Покормив ребенка и уложив его поспать среди дня, Рейчел решила, что история с самоизоляцией ее матери зашла слишком далеко. Она на цыпочках вышла из детской, прикрыв за собой дверь, и сразу вдруг поняла, что нужно сделать, чтобы другая закрытая дверь, дальше по коридору, сама собой открылась; на самом деле нет ничего проще и естественнее.

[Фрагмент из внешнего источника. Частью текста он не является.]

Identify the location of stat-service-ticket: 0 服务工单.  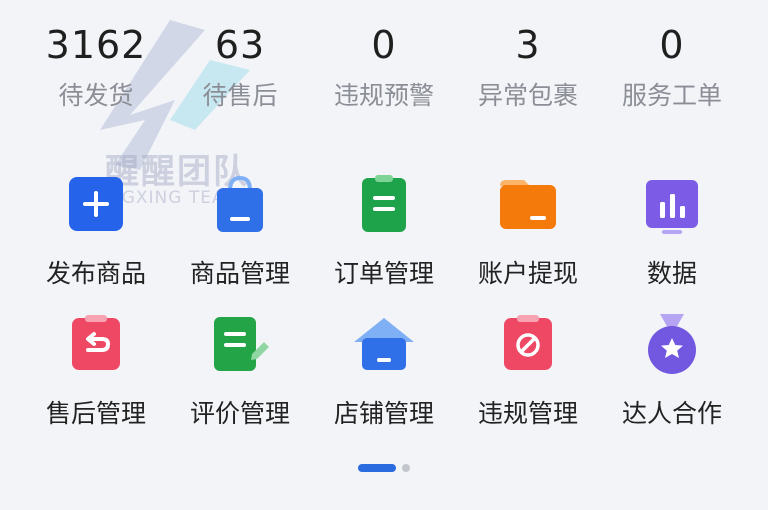
(672, 78).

Убедившись перед зеркалом, что придраться не к чему — волосы лежат как надо, на лице написана озабоченность состоянием близкого человека, — она подошла к нужной двери и коротко, но отчетливо постучала.
— Мама? — позвала она. — Я знаю, что ты неважно себя чувствовала, но, может быть, ты к нам присоединишься? Мы все по тебе соскучились.
Она произнесла то, что, в общем, и собиралась, разве что слова «мы все по тебе соскучились» сами вырвались наружу, и приготовилась к тяжелому духу гнилых помидоров или прогорклого майонеза.
Свежий воздух в комнате — результат постоянно открытых окон — ее приятно удивил, как и сама Глория: она была в чистом элегантном летнем платье и, если не считать вызывающе вздернутого подбородка, словно говорящего, что ей не за что извиняться, ее лицо можно было назвать безмятежным. Впрочем, своим видом она ясно давала понять, что Рейчел надо приложить еще немного усилий, если она рассчитывает на ответ.
— Я только что уложила ребенка, но когда ты его увидишь, ты поймешь, как сильно он изменился за столь короткий срок. Если так пойдет дальше, скоро станет непонятно, чего нам вообще от него ждать.
— В этом возрасте это обычное дело, — сказала Глория. — И ты, и Фил тоже очень быстро менялись. — Голос у нее был охрипший после двух недель молчания и не одной сотни выкуренных сигарет, но в нем слышались нотки прощения. Похоже, он уже был не способен на желчно-злобный выкрик «трус» и прочие малоприятные вещи.
— Мама, приготовить тебе ланч? Или еще что-нибудь?